Король нищих - Бенцони Жюльетта. Страница 77

– Эта отвратительная госпожа Бове! – недовольно проворчала раздосадованная госпожа де Мотвиль. – Когда я приехала во дворец, мне в общих чертах рассказали, что произошло. В два часа ночи королева приказала разбудить сыновей. Карета ждала в парке, у служебных ворот. В карету села королевская семья с этой Бове и воспитателем короля господином де Вильруа. Господа де Вилькье, де Гито и де Комменж сопровождали их верхами. Вот все, что я узнала.

– Пришел господин Ренодо, который сообщит нам кое-что новое, – сказал Рагенэль, вошедший к женщинам вместе с публицистом. – Он получил приказ ехать к кардиналу в Сен-Жермен, чтобы оттуда передать своим сыновьям новости, которые двор желает обнародовать в «Газетт».

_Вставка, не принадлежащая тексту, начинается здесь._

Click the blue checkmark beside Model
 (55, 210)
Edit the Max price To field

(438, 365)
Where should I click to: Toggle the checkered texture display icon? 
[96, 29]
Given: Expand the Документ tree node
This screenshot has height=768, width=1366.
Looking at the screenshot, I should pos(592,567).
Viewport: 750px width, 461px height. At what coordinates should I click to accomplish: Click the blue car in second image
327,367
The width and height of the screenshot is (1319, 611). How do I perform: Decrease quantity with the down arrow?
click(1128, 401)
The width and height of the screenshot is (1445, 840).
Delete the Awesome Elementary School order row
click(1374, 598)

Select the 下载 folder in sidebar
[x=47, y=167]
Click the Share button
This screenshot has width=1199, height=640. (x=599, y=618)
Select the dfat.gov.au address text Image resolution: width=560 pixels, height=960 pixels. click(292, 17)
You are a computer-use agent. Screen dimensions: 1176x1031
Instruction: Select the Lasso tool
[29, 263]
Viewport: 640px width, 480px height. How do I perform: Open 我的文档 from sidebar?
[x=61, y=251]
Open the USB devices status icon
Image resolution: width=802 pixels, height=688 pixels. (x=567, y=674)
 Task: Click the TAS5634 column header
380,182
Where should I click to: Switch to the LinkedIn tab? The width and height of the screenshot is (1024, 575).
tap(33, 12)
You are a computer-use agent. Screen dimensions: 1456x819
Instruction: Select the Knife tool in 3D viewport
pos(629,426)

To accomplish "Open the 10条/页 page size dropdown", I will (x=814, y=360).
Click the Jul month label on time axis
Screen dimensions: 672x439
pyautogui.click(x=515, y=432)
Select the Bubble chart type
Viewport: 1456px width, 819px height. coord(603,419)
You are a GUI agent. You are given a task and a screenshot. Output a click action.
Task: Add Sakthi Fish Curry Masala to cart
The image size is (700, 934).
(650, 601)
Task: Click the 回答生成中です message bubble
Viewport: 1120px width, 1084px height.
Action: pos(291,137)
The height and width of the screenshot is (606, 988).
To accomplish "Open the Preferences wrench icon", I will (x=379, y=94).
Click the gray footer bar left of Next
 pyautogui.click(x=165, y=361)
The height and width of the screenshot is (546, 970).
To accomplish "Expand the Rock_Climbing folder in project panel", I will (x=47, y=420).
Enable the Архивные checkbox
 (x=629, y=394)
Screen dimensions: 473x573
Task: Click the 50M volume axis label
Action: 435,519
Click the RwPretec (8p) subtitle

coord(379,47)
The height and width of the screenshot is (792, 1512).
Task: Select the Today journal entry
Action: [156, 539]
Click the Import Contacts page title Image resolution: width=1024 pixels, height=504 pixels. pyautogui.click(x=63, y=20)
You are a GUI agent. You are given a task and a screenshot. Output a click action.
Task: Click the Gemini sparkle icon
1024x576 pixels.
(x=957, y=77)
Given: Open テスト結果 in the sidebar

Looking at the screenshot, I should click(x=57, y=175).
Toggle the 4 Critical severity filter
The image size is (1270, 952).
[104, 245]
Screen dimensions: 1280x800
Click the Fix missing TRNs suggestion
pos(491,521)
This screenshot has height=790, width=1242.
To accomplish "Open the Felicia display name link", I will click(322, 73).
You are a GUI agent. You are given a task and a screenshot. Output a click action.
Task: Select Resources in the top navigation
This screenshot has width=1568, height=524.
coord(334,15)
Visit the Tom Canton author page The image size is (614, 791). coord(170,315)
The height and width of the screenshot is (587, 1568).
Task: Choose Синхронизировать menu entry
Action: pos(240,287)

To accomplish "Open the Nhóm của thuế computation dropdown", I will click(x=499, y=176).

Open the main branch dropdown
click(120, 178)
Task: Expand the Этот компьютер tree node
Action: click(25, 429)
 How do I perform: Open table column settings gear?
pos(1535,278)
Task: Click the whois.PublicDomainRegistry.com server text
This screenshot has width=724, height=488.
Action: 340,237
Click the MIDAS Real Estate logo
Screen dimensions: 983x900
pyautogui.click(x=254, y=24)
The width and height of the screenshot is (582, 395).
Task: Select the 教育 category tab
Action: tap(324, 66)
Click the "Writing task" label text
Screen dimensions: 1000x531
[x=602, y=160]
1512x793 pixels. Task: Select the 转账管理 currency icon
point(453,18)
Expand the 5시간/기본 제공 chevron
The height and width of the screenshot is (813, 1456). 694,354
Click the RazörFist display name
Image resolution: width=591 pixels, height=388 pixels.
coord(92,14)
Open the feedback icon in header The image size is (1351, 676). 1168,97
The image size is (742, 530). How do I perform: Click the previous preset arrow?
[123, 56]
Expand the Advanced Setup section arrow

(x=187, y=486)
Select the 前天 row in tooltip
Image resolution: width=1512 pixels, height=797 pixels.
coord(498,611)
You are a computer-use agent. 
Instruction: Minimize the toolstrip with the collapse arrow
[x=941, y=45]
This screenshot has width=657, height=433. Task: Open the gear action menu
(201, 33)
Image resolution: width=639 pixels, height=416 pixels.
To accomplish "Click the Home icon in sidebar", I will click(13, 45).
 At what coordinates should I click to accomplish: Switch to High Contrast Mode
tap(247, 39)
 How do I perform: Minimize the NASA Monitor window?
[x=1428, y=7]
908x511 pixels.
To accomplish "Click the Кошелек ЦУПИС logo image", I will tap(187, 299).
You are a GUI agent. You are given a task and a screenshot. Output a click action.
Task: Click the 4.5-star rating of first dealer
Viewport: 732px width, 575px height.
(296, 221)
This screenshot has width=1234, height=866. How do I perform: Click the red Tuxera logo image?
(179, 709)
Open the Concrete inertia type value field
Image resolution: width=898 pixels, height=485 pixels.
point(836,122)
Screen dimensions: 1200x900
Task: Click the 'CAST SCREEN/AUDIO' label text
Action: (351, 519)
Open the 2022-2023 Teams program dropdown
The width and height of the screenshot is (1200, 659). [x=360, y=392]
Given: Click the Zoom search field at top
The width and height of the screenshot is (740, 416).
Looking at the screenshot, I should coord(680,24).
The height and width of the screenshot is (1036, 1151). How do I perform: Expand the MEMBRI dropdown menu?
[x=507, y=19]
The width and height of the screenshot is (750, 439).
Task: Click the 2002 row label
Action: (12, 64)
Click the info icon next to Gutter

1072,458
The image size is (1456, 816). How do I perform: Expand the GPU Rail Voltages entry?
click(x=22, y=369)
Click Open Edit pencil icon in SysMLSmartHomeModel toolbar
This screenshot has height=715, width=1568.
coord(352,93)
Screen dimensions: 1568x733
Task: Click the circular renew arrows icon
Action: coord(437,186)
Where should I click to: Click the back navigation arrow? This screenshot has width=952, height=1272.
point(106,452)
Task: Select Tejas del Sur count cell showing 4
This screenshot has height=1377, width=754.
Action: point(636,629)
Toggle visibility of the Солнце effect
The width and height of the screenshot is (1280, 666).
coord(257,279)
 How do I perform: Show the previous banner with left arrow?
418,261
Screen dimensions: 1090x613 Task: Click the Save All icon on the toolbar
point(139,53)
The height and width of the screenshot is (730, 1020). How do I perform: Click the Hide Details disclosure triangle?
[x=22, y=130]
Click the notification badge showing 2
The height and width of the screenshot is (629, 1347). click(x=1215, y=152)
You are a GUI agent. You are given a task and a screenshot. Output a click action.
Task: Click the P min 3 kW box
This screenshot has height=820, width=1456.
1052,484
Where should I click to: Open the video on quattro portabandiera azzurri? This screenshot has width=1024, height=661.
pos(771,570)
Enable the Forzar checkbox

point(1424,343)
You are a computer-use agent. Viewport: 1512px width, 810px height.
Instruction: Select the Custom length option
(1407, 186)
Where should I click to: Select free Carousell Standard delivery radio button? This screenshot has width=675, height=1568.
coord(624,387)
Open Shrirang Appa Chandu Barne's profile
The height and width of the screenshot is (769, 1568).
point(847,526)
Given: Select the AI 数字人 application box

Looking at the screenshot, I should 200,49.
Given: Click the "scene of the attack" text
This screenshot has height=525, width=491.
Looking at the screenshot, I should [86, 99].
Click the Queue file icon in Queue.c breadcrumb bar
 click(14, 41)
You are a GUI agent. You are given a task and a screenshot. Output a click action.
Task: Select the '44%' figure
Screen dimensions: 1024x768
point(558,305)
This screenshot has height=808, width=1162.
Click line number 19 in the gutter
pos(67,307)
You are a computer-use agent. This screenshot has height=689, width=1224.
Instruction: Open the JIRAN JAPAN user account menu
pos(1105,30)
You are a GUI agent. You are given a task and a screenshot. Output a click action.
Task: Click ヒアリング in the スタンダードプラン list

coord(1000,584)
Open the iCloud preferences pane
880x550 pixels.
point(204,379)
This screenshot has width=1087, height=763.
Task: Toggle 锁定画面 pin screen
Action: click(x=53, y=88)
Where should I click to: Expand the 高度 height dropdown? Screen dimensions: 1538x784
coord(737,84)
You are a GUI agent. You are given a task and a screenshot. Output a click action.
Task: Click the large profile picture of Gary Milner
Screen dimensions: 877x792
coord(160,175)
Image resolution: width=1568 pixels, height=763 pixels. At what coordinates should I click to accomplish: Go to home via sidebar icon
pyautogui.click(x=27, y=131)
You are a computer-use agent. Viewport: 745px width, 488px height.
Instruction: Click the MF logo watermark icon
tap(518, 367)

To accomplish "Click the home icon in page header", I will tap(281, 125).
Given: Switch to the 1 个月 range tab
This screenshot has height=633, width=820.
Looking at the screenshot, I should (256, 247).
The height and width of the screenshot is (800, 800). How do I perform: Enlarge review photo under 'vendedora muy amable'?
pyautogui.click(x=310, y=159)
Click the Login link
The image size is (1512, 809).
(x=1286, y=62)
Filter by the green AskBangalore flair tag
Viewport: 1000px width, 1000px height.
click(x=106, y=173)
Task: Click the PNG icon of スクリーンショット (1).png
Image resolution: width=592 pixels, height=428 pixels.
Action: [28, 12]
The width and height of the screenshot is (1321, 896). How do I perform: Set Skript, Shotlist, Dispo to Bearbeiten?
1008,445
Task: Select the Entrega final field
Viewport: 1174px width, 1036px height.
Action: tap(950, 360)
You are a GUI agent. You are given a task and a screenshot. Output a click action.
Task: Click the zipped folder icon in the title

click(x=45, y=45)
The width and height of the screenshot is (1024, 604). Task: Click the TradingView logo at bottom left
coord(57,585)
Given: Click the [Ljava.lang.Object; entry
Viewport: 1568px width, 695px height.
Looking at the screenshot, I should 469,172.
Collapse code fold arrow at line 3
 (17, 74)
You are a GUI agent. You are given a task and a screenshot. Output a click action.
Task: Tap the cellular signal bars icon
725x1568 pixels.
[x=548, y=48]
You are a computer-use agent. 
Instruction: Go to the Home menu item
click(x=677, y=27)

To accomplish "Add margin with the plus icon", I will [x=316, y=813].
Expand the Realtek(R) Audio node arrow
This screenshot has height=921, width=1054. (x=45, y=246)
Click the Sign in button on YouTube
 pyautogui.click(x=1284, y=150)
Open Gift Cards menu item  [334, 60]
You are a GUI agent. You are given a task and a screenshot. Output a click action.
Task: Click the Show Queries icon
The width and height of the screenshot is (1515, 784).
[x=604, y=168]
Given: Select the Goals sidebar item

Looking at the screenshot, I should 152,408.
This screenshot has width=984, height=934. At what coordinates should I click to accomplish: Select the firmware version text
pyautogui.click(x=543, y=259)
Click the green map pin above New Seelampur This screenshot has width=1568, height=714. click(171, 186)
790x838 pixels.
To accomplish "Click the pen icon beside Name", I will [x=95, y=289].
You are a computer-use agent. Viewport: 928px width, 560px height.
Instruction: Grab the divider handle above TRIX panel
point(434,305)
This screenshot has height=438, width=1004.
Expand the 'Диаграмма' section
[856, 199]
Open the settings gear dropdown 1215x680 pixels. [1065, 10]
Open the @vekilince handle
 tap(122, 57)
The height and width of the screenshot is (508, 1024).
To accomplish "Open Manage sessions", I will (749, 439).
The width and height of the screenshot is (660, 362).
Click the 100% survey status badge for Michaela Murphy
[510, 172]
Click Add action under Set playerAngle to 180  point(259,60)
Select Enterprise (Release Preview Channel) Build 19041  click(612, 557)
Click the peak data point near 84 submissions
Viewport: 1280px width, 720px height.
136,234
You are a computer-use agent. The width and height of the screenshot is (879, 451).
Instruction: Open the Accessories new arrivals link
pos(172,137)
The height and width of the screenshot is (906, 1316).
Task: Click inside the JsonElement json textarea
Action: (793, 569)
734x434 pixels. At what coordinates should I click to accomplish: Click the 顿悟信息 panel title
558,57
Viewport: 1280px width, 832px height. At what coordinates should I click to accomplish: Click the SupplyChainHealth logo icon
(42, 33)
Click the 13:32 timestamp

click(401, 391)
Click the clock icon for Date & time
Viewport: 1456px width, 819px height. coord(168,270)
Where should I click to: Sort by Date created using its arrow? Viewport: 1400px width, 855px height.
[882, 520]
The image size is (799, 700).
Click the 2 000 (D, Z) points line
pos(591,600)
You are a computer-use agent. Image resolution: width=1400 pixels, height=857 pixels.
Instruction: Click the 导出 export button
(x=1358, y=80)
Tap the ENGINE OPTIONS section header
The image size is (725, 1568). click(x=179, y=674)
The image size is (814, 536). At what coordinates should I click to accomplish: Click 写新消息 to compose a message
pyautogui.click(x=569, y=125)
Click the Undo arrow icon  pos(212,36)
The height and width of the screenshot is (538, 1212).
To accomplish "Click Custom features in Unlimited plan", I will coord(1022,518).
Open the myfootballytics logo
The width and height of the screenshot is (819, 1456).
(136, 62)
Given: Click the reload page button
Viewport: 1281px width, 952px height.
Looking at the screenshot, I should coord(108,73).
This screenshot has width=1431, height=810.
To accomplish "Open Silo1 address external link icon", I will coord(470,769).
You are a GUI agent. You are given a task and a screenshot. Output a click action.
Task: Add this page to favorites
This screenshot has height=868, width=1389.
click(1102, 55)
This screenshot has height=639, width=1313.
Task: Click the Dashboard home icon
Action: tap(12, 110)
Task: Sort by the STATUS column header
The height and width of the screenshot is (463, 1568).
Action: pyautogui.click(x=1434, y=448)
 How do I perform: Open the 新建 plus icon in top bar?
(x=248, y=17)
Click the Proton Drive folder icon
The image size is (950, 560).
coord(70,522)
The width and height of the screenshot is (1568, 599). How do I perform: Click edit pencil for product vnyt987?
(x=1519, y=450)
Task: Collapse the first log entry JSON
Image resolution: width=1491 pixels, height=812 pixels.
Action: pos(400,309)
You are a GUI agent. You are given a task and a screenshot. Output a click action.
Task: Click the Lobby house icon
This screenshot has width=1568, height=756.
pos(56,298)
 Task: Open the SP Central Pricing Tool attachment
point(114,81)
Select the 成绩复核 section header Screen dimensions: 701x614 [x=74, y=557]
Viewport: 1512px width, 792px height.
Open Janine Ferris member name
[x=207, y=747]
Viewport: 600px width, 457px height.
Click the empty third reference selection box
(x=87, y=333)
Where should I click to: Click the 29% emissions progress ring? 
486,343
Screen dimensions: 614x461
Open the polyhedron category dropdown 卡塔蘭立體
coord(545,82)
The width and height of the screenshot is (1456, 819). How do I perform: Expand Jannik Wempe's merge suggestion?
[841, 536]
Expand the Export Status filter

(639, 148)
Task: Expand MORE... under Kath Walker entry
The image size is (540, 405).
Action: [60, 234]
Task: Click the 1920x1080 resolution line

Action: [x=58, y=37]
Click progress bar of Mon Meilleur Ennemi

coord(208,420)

– Я могу прибавить, что Люксембургский дворец пуст, – заметил Ренодо. – Месье, Мадемуазель и все члены фамилии уехали, как и обитатели дома Конде. Принц забрал с собой мать, жену, сына, своего брата Конти и свояка Лонгвиля, который управляет Нормандией.

– А герцогиня? – спросила госпожа де Мотвиль. – Она тоже уехала, несмотря на то, что беременна и днями родит от своего любовника Ларошфуко?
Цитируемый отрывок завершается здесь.